By Iclal Turan
ANKARA (AA) – For some American viewers, Turkish soap operas are so catchy that they have put Hollywood movies aside.
Kristen Korie, a middle-aged woman from Florida, said it has been more than a decade since she switched to Turkish series from Hollywood movies.
“I left Hollywood around 2007 and started watching international entertainment TV on Netflix. So I watched a few Turkish series on Netflix and I got hooked,” she said during a Skype interview with Anadolu Agency.
Impressed by both the storylines of the series and the performances of the actors and actresses, Korie said they captivate the audience in a way Hollywood does not.
"The main thing is that they connect with people and it's real. They reflect real people and how they feel."
According to the Culture and Tourism Ministry, Turkey ranks second in exports of TV series only to the U.S. — the birthplace of Hollywood.
– Prompted by desire to live in Turkey
Aficionados of Turkish series gather on a Facebook group called Turkish Dramas Appreciation Group, with more than 9,000 members from around the globe.
Korie is among the managers of the social media gathering to discuss the latest Turkish dramas, actors and actresses, as well as to help one another find English subtitles.
Launched in early 2017, the group is just one among hundreds of such rapidly growing fan pages on social media.
The members of Korie’s group are largely from Pakistan, she said, citing a recently conducted survey, with Americans coming in second.
Turkish series are more than just entertainment for Korie.
“I would like to live there when I retire, at least for maybe a year, so I can visit everywhere,” she said, noting her interest in Turkish culture and traditions.
Icerde [Inside], Fatmagul’un Sucu Ne? [What is Fatmagul’s Crime?], Kara Sevda [Blind Love], and Kurt Seyit and Sura top the list of the group members, said Korie, with Kenan Imirzalioglu and Engin Akyurek their favorite actors.
Sometimes finding it hard to wait for online access, the group organizes events to watch soaps on Turkish TV channels with a translator helping them. Some are even learning the Turkish language, Korie said.
“I wish that the Turkish producers, actors and staff would really understand how popular their series are with English speaking people.”
– Istanbul tour with Turkish movie enthusiasts
Lena Gibson, 34, who traveled to Turkey’s tourist hub of Istanbul in April 2018, was among a group of 65 foreigners discovering the metropolis.
A rehabilitation counselor from Chicago, Gibson said the tour gathered members of the Facebook group from the U.S., Canada, Australia, South Africa, and the U.K.
“None of these people had met before; we all convened simply for a mutual admiration for Turkey, its culture, history and entertainment industry.”
Visiting several historical places during the Istanbul trip, the group also met some Turkish celebrities, including Hilal Saral, Hazal Kaya, Kaan Urgancıoglu and Melisa Pamuk.

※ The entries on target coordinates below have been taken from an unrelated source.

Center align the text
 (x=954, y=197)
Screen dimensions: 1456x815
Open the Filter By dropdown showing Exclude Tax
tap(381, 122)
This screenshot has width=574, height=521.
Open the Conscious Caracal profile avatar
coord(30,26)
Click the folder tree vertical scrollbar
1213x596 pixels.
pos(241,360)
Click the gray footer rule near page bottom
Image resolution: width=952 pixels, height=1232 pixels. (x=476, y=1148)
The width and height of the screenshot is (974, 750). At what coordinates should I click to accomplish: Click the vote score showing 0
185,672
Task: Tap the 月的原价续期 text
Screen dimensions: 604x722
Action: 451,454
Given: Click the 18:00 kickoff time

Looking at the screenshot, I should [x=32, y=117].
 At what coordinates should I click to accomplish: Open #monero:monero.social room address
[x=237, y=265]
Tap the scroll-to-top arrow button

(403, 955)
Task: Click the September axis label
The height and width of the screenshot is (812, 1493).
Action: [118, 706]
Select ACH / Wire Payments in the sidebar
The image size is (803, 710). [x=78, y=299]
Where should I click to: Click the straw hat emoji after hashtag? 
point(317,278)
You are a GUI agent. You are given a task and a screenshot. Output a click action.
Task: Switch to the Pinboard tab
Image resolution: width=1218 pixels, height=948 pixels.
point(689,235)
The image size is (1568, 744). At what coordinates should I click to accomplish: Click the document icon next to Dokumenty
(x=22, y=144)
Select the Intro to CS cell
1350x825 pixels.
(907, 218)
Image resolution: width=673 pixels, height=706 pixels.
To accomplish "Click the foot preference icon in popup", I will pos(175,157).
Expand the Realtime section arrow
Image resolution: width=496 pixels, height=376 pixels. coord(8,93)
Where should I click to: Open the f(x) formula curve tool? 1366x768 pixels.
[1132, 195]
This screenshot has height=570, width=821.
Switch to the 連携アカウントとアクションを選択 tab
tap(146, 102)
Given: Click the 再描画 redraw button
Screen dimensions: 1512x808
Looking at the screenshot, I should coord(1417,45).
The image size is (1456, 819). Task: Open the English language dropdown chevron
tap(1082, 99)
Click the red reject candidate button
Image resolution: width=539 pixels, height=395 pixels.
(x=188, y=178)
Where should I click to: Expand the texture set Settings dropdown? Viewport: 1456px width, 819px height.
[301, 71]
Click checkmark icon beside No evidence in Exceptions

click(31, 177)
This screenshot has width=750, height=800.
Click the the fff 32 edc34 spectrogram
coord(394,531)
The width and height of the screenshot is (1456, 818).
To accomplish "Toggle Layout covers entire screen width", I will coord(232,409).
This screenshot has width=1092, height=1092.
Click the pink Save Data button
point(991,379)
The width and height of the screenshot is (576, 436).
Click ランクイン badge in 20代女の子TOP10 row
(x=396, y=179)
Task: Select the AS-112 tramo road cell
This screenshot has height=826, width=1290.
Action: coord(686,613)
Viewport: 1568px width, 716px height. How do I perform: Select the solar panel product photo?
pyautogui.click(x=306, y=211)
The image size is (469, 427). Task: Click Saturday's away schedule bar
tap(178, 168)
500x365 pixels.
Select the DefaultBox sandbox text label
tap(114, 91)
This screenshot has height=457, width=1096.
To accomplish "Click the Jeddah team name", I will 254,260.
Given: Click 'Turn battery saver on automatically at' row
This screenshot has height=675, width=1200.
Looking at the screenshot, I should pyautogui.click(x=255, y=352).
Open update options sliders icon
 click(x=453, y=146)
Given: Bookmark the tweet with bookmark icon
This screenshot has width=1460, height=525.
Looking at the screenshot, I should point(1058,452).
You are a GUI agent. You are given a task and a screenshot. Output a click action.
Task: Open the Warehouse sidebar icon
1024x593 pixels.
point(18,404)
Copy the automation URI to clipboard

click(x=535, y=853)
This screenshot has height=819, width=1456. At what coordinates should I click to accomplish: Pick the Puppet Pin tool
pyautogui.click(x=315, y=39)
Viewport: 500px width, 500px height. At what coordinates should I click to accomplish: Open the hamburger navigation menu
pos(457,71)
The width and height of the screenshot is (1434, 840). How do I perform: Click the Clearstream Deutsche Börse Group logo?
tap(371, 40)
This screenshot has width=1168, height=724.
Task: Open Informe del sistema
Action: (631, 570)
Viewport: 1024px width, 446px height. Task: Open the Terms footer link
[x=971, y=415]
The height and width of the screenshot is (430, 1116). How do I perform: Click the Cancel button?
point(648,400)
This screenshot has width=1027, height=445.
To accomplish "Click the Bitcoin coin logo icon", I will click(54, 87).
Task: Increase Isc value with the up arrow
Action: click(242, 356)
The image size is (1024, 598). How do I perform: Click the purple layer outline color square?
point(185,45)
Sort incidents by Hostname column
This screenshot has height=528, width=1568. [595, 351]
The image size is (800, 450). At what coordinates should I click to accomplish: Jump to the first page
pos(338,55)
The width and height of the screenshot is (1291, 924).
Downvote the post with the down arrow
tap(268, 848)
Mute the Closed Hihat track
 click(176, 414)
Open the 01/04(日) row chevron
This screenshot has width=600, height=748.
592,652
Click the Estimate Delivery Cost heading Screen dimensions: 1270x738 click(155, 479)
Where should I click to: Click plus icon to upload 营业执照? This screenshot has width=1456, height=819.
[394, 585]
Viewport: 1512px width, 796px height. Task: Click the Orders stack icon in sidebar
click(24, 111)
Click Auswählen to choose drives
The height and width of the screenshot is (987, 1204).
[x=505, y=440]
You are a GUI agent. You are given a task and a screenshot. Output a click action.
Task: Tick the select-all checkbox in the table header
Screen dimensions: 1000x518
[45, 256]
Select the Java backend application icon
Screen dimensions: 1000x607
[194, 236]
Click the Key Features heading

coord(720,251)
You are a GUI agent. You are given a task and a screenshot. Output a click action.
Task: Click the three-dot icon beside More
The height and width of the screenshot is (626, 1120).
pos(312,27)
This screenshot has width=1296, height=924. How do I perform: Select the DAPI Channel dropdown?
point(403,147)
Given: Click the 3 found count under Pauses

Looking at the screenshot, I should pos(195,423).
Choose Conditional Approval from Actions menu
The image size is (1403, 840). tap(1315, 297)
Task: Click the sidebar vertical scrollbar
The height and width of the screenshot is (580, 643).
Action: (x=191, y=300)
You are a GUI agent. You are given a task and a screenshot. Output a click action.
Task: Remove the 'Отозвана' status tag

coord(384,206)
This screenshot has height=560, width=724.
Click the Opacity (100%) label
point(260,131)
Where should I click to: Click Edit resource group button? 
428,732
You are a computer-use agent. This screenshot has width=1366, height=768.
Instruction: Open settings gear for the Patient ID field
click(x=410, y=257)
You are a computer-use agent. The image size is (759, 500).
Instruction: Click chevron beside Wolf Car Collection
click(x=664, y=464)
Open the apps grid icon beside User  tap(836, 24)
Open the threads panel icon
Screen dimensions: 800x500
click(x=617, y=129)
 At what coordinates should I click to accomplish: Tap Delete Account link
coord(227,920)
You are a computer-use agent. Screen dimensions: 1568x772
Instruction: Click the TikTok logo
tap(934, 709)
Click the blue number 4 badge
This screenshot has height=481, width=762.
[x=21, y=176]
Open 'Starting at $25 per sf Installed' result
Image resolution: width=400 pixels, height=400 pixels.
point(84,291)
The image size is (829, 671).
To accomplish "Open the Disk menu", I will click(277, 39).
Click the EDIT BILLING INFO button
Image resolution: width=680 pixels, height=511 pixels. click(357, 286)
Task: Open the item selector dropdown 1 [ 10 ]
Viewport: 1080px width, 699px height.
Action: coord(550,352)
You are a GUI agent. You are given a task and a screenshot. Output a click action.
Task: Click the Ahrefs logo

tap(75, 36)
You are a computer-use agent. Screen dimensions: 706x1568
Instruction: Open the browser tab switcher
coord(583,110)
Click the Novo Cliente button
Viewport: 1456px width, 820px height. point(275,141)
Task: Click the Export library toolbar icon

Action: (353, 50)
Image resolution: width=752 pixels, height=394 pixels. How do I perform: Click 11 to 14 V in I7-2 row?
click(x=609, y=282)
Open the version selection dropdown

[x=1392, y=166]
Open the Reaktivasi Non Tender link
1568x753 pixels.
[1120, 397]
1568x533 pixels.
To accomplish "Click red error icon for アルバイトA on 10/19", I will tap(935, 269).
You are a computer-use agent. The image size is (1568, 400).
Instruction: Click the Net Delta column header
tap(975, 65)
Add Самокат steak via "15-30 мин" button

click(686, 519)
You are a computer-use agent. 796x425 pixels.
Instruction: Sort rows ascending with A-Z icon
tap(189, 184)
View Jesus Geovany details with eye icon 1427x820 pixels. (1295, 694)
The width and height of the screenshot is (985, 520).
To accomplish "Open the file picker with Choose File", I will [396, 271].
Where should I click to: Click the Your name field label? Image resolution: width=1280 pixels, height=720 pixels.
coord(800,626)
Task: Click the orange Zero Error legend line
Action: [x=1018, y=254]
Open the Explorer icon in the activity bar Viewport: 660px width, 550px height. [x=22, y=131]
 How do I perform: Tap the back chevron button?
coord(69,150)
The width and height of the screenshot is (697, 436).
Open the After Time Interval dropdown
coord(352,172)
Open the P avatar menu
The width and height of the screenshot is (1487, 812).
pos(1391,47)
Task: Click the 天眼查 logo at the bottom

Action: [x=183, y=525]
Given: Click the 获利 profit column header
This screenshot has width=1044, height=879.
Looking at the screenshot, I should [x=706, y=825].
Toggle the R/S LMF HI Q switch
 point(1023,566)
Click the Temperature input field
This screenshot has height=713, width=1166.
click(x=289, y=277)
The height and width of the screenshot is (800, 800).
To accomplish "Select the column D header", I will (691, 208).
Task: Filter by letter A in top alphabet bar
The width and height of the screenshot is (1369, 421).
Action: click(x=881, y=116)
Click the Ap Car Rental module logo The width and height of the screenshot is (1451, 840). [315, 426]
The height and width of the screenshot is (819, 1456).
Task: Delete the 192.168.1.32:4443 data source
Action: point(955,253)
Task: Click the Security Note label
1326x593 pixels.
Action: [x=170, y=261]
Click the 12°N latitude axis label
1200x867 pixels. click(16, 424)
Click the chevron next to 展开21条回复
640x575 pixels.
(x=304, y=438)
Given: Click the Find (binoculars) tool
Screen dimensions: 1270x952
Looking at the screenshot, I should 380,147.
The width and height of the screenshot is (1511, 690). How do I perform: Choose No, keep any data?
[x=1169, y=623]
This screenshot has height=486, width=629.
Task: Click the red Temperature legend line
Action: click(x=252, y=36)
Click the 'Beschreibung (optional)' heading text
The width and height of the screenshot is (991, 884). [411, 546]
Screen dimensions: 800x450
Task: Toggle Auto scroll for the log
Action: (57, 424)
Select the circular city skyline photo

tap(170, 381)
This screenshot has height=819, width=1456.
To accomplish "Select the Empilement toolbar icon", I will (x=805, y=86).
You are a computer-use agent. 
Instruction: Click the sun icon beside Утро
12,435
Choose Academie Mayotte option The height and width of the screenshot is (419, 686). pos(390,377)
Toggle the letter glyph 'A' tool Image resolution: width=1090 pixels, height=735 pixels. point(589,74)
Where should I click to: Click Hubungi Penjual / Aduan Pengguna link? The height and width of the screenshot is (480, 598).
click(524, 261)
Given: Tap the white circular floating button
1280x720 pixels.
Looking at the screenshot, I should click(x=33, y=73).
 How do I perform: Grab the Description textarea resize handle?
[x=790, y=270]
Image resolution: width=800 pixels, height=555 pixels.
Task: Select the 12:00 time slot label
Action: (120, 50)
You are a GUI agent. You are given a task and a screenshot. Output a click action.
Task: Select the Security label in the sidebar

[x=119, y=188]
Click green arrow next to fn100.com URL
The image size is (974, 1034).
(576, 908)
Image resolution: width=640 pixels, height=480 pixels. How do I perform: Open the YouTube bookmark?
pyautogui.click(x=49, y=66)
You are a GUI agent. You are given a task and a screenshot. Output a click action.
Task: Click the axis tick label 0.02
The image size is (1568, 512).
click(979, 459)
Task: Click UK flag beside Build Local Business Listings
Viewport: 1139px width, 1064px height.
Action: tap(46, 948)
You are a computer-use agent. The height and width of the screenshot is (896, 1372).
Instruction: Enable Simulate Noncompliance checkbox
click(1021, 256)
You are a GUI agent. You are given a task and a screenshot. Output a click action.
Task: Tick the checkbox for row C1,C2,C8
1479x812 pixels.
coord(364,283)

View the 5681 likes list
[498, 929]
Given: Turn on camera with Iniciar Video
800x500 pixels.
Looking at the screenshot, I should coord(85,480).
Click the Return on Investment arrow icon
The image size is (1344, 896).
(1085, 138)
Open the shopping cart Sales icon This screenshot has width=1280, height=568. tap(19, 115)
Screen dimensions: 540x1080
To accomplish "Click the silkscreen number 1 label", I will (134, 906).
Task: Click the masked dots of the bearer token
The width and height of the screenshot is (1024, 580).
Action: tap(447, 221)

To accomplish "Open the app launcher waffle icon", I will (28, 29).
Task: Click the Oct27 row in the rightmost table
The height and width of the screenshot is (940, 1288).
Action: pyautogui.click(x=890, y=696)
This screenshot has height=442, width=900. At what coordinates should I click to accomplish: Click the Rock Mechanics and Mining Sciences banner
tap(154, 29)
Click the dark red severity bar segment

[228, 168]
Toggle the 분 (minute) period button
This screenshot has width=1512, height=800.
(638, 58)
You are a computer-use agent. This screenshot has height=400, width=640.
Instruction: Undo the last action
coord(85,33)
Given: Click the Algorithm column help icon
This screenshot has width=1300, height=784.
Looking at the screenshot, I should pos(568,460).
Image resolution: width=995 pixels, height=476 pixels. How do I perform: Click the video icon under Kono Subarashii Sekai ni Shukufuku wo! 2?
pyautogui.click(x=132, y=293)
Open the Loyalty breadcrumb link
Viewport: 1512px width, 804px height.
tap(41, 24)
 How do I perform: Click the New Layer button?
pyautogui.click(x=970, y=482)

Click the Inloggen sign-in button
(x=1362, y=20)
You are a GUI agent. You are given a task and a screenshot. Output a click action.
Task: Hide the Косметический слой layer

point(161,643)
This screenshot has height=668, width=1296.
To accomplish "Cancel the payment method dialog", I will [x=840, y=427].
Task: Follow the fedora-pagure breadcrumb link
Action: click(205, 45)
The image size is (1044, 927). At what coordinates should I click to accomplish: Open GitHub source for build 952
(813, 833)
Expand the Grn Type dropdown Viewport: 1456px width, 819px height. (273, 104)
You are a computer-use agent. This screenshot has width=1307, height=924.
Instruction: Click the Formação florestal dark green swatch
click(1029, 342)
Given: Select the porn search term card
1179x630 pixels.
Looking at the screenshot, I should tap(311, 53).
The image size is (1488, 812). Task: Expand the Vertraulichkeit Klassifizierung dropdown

Turkish shows are currently aired in more than 140 countries and have reached export figures of over $350 million per year.
– Turkish soaps, movies fuel interest in culture, history
“Sadece Sen” [Only You] was the first drama with which Gibson discovered the Turkish movie world.
Deeply influenced, she did nothing but surf online to find more Turkish movies.
“After watching the movie, my eyes were opened to it all, and I found myself fascinated by the food, the family dynamics, the blend of history and modern life in Istanbul, etc.,” Gibson told Anadolu Agency.
Interested in Turkish history since then, she said: “Turkey has helped widen my knowledge of the Muslim religion as well.”
The group will organize a second trip to Turkey this autumn sponsored by national flag carrier Turkish Airlines.
A fan group of 45-50 will spend a week touring Cappadocia, known for its cone-shaped “fairy chimneys”, the Mediterranean resort city of Antalya, and the capital Ankara.